**TASKS TO CARRY OUT**
1. In the post about downloading the Fluent Conference 2013 videos, what download speed did the first video get?
2. Please go on with the post about downloading the Fluent Conference 2013 videos, picking up after its final line.

**DOCUMENT SEGMENT**

Hacking O’Reilly’s “Fluent Conference 2013 ” video download page

The Fluent Conference 2013 videos were out and O’Reilly was offering a nice 50% discount to early purchasers. I went to their website and made the purchase. When I looked at the download page I realized that no videos were linked to my Dropbox account (like O’Reilly does when you purchase a book from them). I wanted to have a local copy of all videos to be able to watch them offline but O’Reilly only provides single download link per-video. There isn’t a “Download All” link and there isn’t any download manager available. My first reaction was to say -screw this- I’ll download them one by one. As I downloaded the first one I realized that not only the download speed was sub-par (1.5 megabytes per second) but I was being disconnected very often and the download had to start all over again (it wasn’t resuming). Not good.

Disclaimer: This post doesn’t describe any illegal activities but rather uses the term hacker in the way described in this Wikipedia article.

Plan B. Let the hacking begin.

**DATASET CONTENT**
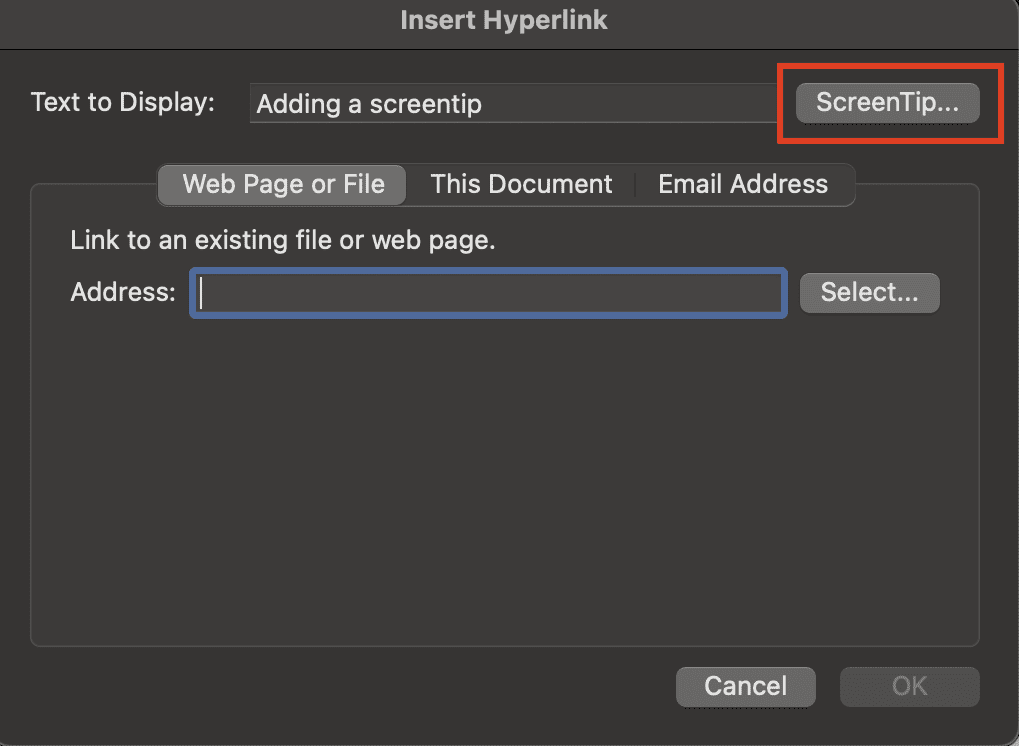Screen dimensions: 1019x746
Task: Select the Web Page or File tab
Action: 281,184
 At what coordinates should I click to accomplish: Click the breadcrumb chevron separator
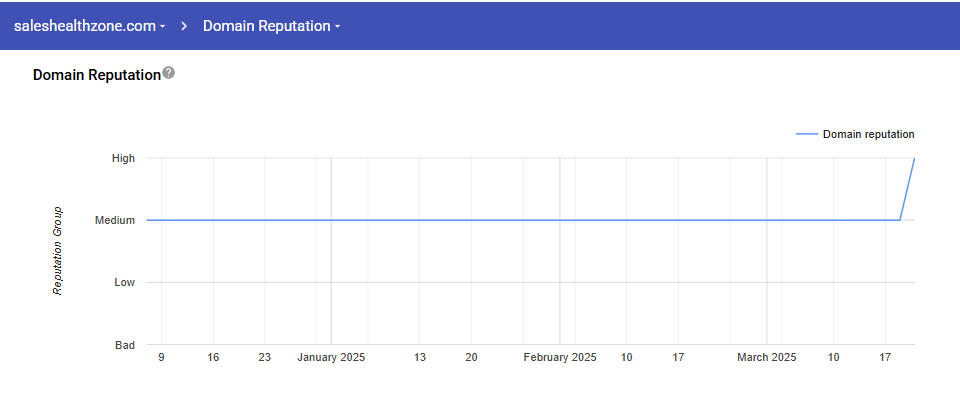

**EXPECTED ANSWERS**
1. 1.5 megabytes per second.

2.
I viewed the page source and realized that they were using jQuery. I also saw that the download URLs for all the videos were right there; there was no redirections or obfuscation of any kind. So after a couple tries using Firebug’s console, I came up with this jQuery:

$(".format").find("a:nth-child(2)").each(function( index ) {
    console.log(this.href); 
});

This basically says “find all nodes with the format class and drill down to the second link. Give me the href for all these and print them out to the console”.

Great, now I had a list of the URLs for all the videos. I saved them to a plain text file. I now needed a method to download them all without me having to click, click, click…

wget

wget is very flexible when it comes to downloading stuff (which is a good thing since it was written to do that!). So this is what I tried:

wget -i list.txt

The -i makes wget download files from list.txt. This worked great except that sometimes the download would stall exactly like it did when I was using the browser. Now, wget was designed to work well with crappy connections so it would retry a few times and start downloading again. But… sometimes it would just give up and would leave a half downloaded file. Restarting it again would cause the file to be overwritten so I added the -c (continue) param to prevent this and wget would pickup were it left off.

So far it was a great improvement: now the downloads would retry if failed and resume from where they left off. I only needed to solve the problem where wget would just give up sometimes. This happened very rarely so it wasn’t a big deal but still…

Bash

So I wrote this simple bash script that would just restart wget again if it stopped.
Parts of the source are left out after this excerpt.